§ **Exercise task 1**:
Identify every line in the records below that contains the string "width".

§ **Provided passage**:
29 March 2024

National Defense Mobilization: Toward A Clear Division of Labor between the PLA and Civilian Bureaucracies

Yu-Ping Chang

Executive Summary:
  • As the result of the ongoing military reform, the military’s guiding and leadership role over civilian bureaucracies seems to be strengthened. Meanwhile, the responsibilities of the State Council and local governments on NDM have been substantiated, and the administrative work which the PLA used to undertake has been transferred to local governments.
  • A clearer division of labor between the military and civilian bureaucracies allows the PLA to focus on the development of combat capabilities without being distracted by administrative work, while more attention and resources devoted to national defense projects by civilian bureaucracies are likely to improve NDM work.
  • National defense mobilization is an area where the PLA and civilian bureaucracies need to cooperate closely during peacetime to allow an effective generation and mobilization of national resources during wartime.
  • The national defense mobilization system (NDM system), composed of civilian bureaucracies and the PLA bureaucracies, used to be characterized by a bureaucratic structure in which the military sat above local governments and both guided and administered a significant portion of administrative work related to national defense development.
On March 5 in his report to the National People’s Congress (NPC), Premier Li Qiang of the People’s Republic of China (PRC) said that governments at different administrative levels are to fully support national defense (ND) development this year (People’s Daily, March 6). ND development is an area where cooperation between civilian bureaucracies and the military is required during peacetime to ensure that effective generation and mobilization of national resources is possible to sustain the People’s Liberation Army (PLA) during wartime. However, developments at this year’s Two Sessions meetings further underlined the civilian governments’ diminished role in designing policies, including on matters related to national development and governance. For instance, a revision (Art. 3) to the extant Organic Law of the State Council placing the State Council under the leadership of the Chinese Communist Party (PLA Daily, March 12; PLA Daily, March 6; Lianghui, March 4). This emerging power structure is likely to produce a dynamic in which the State Council and local governments simply execute policies devised by Xi so that the PLA can concentrate on the development of combat capabilities.

The PLA’s involvement in matters of national defense mobilization (NDM) distracts from developing its combat abilities. Much peacetime administrative work needs to be conducted to allow resources provided by civilian economic sectors to be used by the military during wartime. The ongoing military reforms, begun in 2015, have ushered in institutional and legal changes to further professionalize the military by removing its NDM administrative duties and substantiating civilian bureaucracies’ responsibilities.


Fig. 1: Schema showing the structure of NDM Organizations. (Source: the author) [10]
  • Solid thin black arrows show the structure that applies to situations before and following the reforms.
  • Dotted black arrows show the structure before the reforms.

§ **Entries**:

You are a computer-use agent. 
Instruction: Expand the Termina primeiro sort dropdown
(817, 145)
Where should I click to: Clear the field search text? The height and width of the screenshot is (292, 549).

==

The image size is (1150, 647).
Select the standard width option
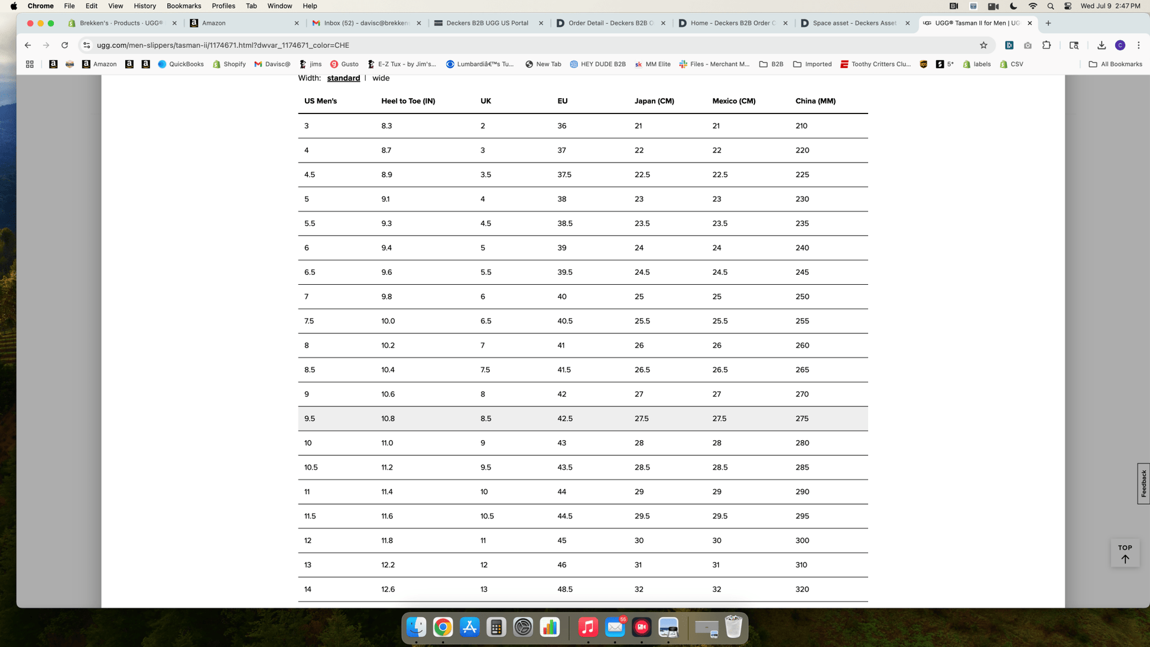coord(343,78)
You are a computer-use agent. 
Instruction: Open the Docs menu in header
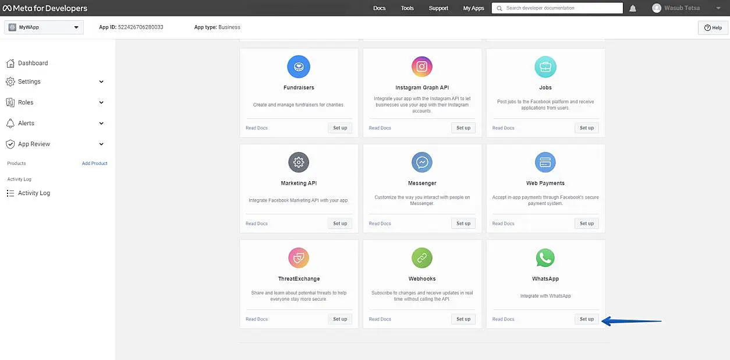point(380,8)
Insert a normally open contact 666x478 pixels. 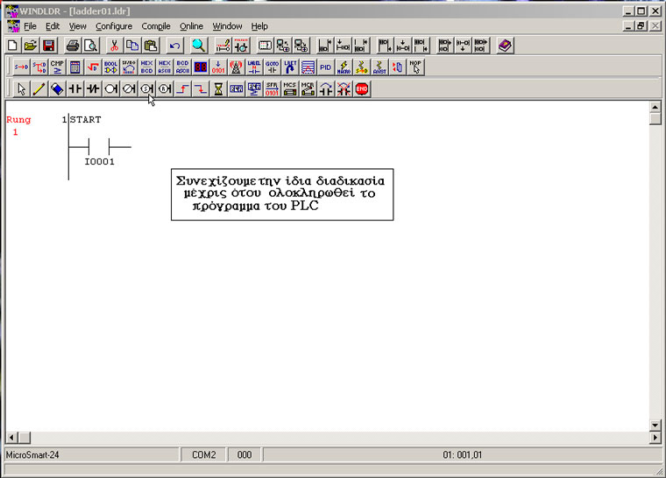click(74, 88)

§ **Exercise task 2**:
Reproduce the stretch of the national defense mobilization article above from "Yu-Ping Chang" through "to local governments.", word for word.

§ **Complete answer 1**:
Where should I click to: Clear the field search text? The height and width of the screenshot is (292, 549).
Select the standard width option

§ **Complete answer 2**:
Yu-Ping Chang

Executive Summary:
  • As the result of the ongoing military reform, the military’s guiding and leadership role over civilian bureaucracies seems to be strengthened. Meanwhile, the responsibilities of the State Council and local governments on NDM have been substantiated, and the administrative work which the PLA used to undertake has been transferred to local governments.